• [Instructions for the task] Copy out the lines below that hold the word "Switch".

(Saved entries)
# # # # #
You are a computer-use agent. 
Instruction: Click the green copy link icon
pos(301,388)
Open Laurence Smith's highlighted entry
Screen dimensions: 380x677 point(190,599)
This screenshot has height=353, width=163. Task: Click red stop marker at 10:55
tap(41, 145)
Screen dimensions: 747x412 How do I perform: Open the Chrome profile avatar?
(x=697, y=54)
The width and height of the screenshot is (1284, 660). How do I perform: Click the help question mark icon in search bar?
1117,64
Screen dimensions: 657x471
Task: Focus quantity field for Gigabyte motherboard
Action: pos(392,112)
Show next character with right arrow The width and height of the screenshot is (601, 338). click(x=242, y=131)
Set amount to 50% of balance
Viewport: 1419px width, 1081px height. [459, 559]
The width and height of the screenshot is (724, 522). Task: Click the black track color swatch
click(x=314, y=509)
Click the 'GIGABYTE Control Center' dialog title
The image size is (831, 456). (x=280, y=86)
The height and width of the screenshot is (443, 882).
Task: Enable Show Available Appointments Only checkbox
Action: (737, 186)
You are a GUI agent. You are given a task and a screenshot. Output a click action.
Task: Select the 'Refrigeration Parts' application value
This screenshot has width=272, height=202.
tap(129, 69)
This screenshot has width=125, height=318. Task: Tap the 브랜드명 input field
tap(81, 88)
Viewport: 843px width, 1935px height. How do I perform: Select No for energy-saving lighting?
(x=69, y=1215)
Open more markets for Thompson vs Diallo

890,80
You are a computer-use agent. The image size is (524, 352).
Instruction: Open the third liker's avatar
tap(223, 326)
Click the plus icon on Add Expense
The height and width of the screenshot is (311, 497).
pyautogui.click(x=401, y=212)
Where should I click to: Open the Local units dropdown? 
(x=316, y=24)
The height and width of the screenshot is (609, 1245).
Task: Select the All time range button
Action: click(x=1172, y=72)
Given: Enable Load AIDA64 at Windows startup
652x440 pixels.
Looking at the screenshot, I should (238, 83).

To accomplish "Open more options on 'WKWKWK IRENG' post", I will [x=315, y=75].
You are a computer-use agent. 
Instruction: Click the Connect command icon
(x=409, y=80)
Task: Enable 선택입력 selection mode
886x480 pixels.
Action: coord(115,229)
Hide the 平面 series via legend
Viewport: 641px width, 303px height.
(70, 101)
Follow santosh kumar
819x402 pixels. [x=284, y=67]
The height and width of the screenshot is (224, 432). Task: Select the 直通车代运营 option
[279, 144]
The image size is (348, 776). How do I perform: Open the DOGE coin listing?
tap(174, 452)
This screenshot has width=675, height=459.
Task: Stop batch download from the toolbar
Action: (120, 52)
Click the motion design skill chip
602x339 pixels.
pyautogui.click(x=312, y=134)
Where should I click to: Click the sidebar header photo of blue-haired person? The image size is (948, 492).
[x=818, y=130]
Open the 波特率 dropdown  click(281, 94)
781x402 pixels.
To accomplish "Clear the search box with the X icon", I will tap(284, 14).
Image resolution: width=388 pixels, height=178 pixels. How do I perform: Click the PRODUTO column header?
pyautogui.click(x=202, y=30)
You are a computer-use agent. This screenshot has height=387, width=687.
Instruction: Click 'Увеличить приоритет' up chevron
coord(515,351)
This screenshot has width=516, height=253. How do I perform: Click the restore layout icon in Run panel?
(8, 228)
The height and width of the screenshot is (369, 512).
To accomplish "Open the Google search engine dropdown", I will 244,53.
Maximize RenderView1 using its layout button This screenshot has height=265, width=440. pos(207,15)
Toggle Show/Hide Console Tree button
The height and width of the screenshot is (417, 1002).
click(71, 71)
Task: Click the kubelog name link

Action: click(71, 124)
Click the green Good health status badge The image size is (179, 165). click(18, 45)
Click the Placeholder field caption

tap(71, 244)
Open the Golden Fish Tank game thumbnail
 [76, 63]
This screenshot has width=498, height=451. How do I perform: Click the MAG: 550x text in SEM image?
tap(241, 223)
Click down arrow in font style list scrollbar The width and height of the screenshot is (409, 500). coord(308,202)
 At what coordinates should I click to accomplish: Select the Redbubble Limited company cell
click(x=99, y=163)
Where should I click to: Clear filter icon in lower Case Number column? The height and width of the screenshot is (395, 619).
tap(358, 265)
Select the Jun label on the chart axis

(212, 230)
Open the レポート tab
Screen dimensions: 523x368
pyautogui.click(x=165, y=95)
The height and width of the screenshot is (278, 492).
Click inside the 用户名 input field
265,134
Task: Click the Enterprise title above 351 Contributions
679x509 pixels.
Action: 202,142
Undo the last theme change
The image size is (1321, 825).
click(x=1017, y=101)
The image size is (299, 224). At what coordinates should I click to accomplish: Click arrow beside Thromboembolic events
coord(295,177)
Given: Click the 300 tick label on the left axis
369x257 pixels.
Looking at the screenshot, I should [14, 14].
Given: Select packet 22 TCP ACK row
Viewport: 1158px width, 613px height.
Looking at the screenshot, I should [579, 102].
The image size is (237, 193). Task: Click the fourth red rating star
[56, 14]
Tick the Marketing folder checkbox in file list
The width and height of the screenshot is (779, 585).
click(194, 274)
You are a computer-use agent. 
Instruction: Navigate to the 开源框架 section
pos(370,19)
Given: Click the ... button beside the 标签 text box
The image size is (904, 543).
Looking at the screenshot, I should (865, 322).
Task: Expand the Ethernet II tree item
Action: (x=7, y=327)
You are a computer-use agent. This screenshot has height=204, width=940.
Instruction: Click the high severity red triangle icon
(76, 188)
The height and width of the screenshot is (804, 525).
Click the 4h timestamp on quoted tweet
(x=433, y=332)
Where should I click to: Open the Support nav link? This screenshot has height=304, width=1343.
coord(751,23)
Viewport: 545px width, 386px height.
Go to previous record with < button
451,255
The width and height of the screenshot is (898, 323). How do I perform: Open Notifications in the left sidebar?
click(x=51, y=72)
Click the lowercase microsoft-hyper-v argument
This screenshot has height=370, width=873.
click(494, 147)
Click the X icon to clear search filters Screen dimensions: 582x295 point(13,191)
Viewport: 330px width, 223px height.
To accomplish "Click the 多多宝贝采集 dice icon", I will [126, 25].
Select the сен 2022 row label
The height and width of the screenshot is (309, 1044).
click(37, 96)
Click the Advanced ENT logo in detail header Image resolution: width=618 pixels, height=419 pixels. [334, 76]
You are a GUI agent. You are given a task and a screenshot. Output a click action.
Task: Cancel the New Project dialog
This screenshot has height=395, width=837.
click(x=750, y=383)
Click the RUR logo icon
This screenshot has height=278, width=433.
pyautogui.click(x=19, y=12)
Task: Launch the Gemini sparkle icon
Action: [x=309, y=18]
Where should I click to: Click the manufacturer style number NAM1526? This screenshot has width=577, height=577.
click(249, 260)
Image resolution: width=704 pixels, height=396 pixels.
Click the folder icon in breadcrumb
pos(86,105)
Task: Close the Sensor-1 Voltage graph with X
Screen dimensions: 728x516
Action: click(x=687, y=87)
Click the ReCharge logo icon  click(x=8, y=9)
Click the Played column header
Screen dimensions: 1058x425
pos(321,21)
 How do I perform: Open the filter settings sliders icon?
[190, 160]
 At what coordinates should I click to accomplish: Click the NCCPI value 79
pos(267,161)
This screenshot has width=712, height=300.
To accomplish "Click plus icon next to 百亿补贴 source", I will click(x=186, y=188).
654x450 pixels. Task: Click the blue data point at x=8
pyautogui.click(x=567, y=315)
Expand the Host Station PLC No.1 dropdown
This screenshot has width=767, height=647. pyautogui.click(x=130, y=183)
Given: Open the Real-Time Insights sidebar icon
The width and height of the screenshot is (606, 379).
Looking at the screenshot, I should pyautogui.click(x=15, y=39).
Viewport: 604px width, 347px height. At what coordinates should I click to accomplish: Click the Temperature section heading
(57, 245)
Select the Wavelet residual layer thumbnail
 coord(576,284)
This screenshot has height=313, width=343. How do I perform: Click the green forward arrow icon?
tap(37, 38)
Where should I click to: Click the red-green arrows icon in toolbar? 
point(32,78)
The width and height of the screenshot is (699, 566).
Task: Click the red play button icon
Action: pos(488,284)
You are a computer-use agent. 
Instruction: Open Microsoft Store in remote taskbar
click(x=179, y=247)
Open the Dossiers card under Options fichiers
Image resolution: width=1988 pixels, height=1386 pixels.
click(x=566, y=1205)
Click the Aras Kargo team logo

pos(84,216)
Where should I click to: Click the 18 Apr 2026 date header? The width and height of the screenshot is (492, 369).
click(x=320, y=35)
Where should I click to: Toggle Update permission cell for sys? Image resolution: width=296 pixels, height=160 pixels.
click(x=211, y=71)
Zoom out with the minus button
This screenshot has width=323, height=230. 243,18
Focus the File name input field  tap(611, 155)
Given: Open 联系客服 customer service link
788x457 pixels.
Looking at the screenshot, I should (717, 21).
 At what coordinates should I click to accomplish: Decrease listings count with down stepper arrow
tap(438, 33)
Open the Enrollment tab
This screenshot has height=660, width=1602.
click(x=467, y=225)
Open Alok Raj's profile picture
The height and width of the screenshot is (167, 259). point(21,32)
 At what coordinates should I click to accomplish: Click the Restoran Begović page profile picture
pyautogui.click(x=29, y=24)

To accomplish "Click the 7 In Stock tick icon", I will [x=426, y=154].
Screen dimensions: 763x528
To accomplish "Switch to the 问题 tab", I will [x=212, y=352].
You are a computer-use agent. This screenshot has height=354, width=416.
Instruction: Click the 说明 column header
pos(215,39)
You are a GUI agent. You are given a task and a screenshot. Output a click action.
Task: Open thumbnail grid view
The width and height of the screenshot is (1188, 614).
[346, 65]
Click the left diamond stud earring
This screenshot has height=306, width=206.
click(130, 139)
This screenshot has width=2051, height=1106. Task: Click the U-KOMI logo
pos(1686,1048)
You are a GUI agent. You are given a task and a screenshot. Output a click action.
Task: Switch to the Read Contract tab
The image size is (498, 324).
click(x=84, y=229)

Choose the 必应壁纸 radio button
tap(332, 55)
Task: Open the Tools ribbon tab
# # # # #
• [Response]
To accomplish "Switch to the 问题 tab", I will [x=212, y=352].
Task: Switch to the Read Contract tab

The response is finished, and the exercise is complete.